╭─ SUPPLIED DATA
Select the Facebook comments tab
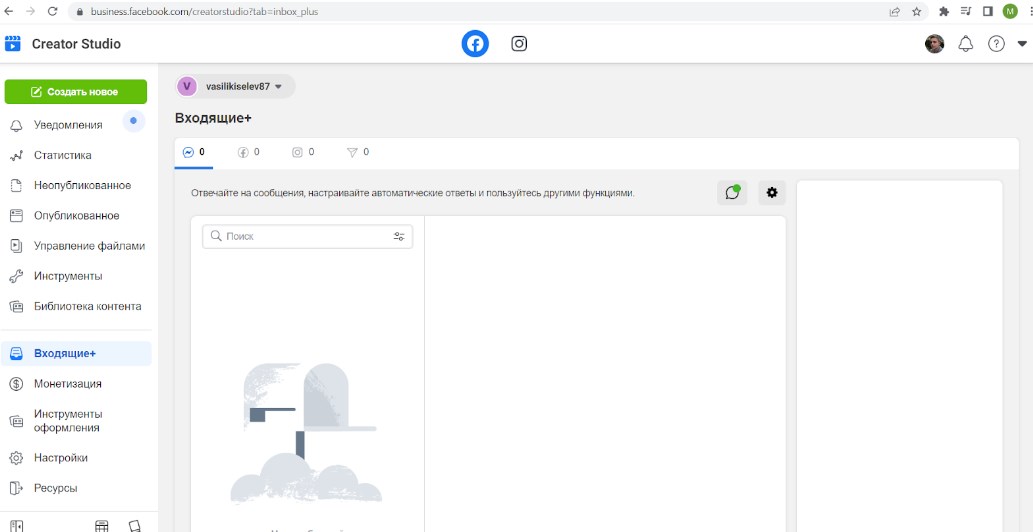Screen dimensions: 1033x532 (x=248, y=153)
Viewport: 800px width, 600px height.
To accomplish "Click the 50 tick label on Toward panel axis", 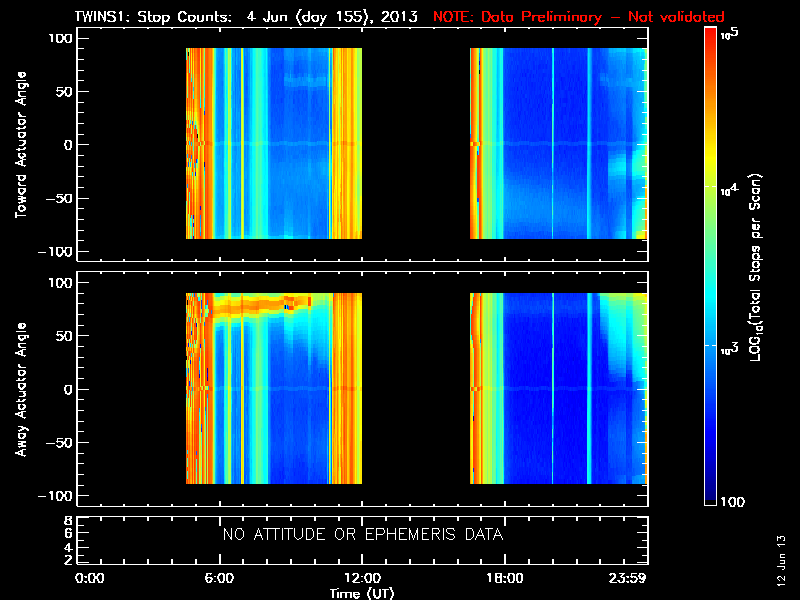I will (x=62, y=92).

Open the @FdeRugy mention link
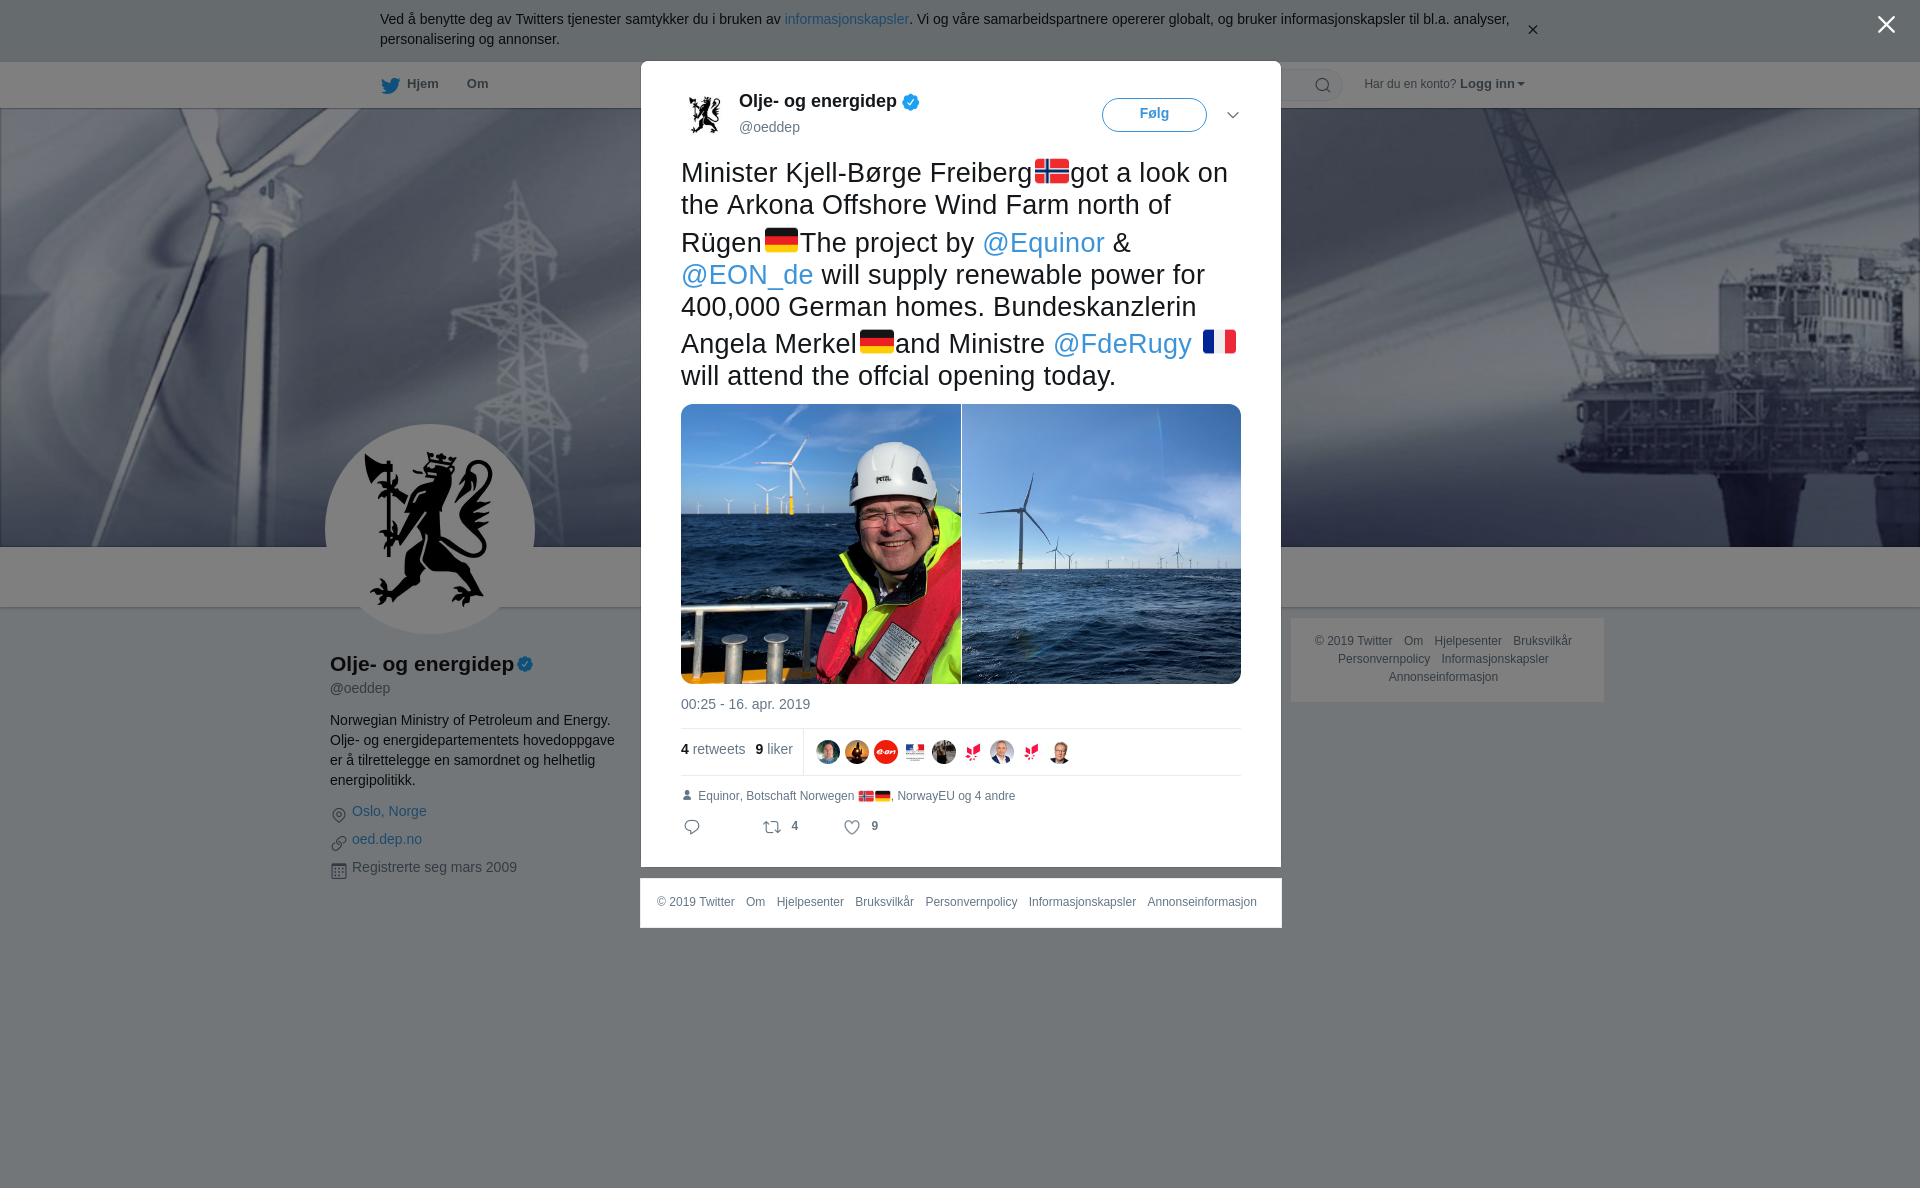(x=1122, y=344)
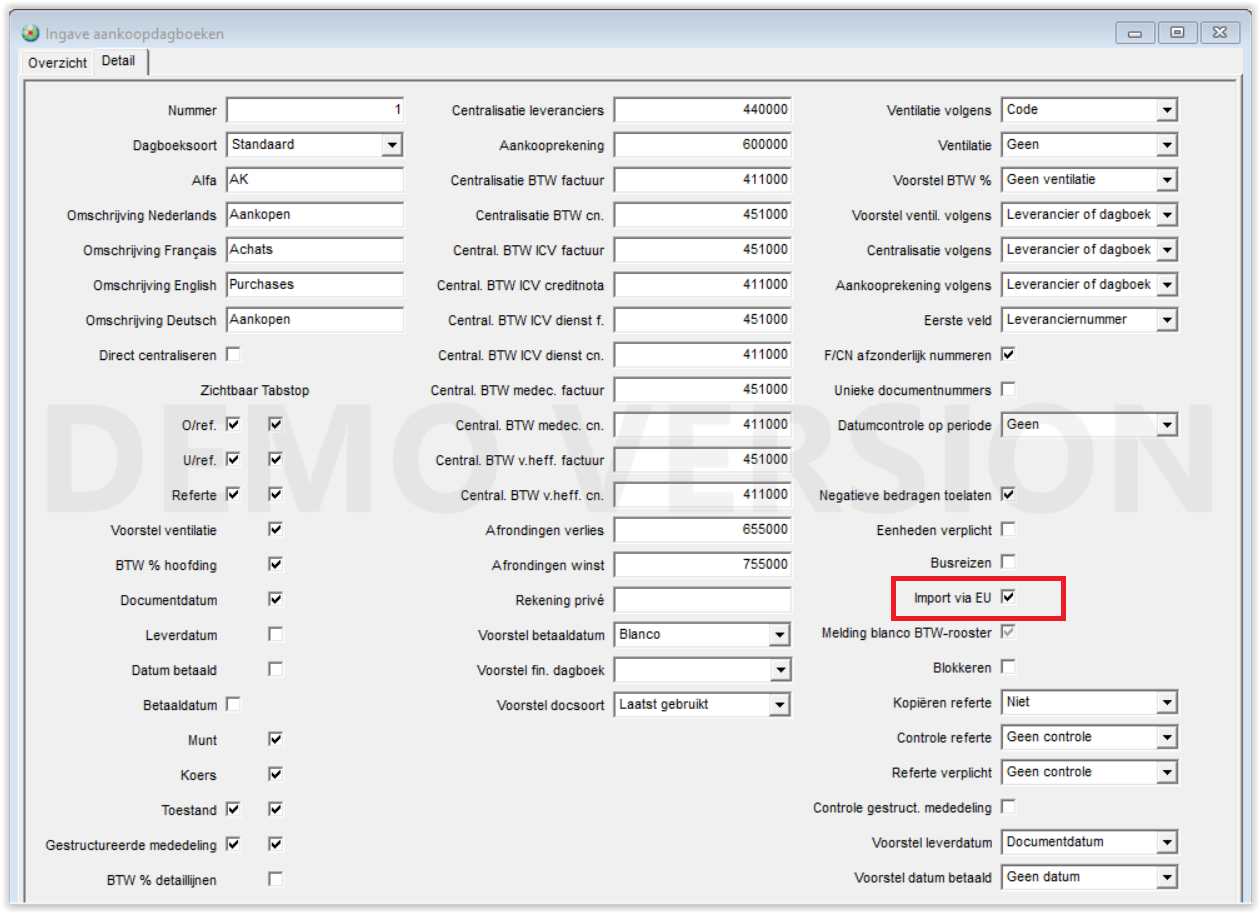This screenshot has width=1260, height=913.
Task: Click the Aankooprekening field
Action: (x=702, y=145)
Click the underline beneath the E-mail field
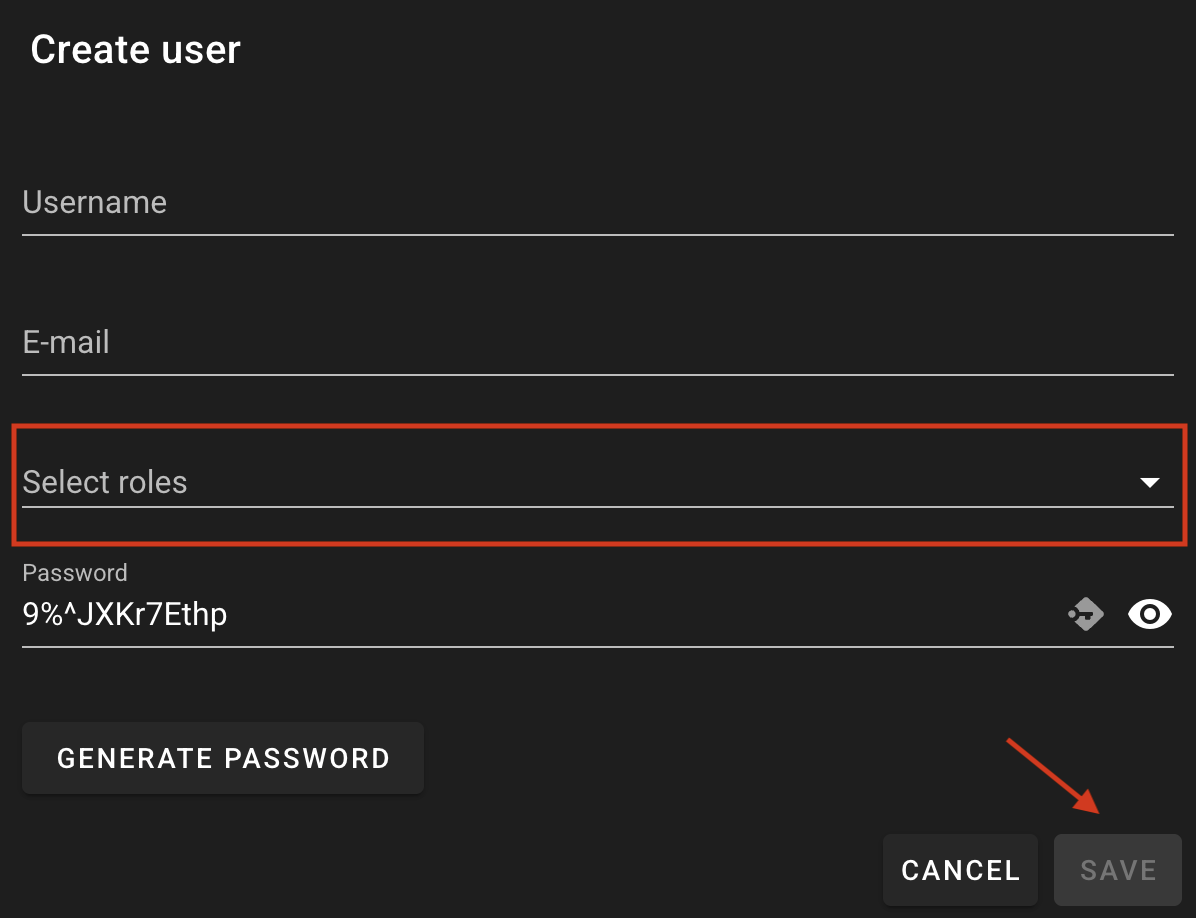The image size is (1196, 918). point(598,374)
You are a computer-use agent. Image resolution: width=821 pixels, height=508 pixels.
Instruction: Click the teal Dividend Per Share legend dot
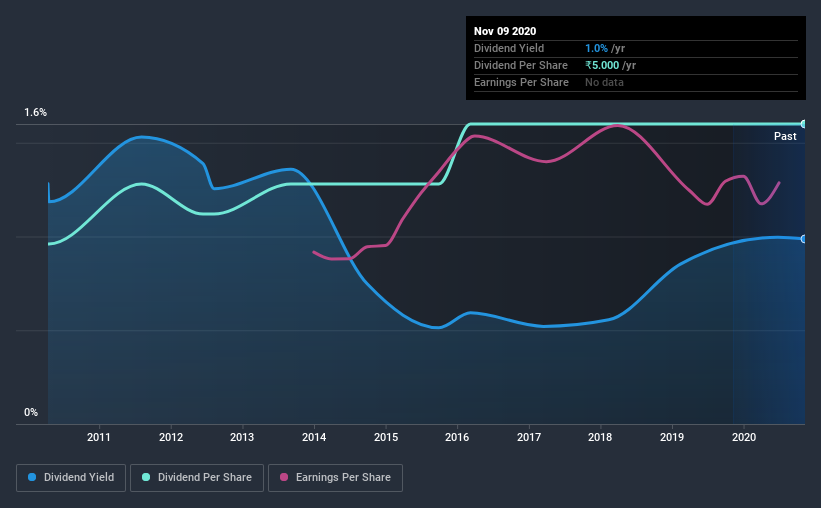point(146,477)
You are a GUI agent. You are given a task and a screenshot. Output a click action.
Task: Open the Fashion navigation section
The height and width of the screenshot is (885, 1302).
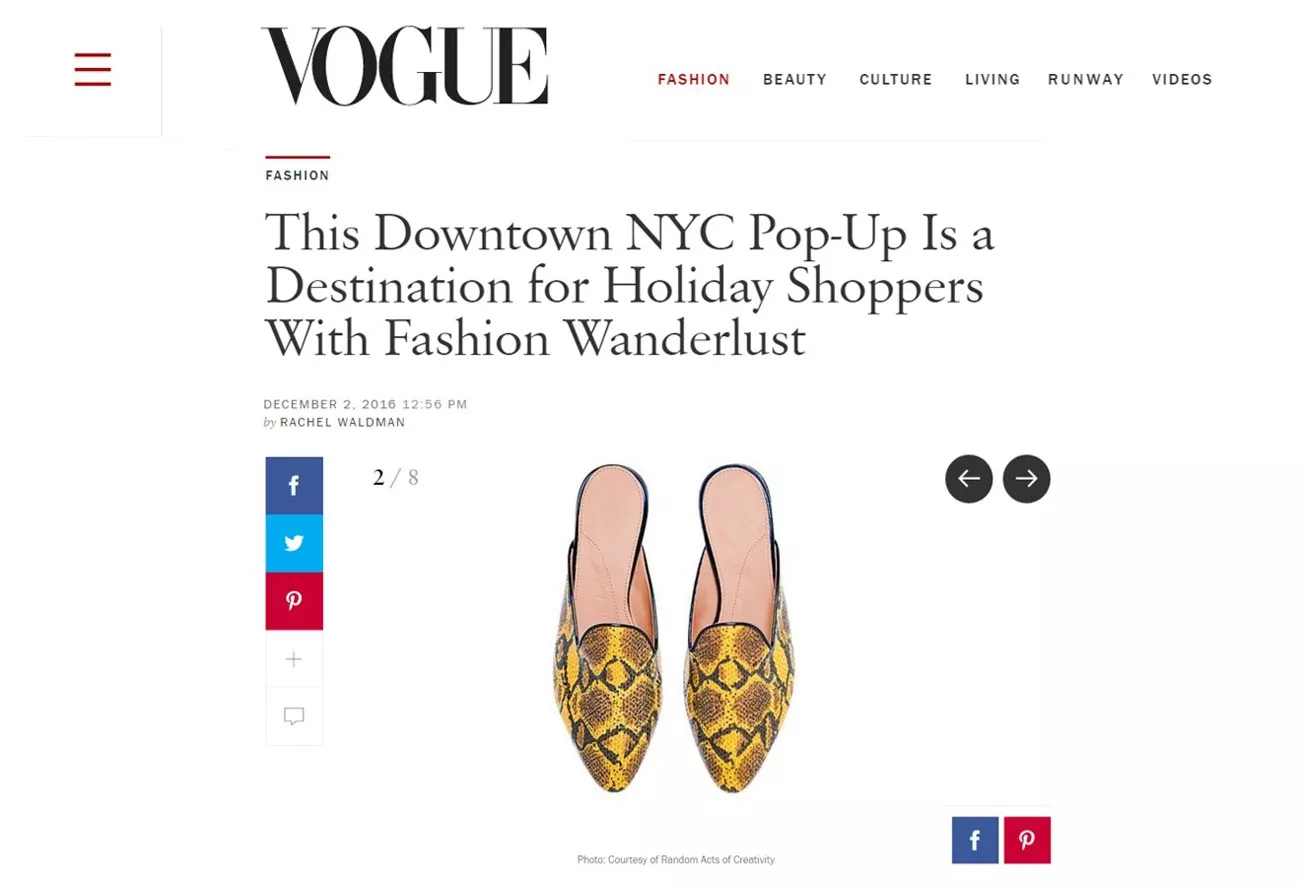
╰─
WORK REQUEST:
Every line of the entries above that holds "agent" should be copied out.

TASK RESULT:
You are a computer-use agent. Image resolution: width=821 pixels, height=508 pixels.
You are a GUI agent. You are given a task and a screenshot. Output a click action.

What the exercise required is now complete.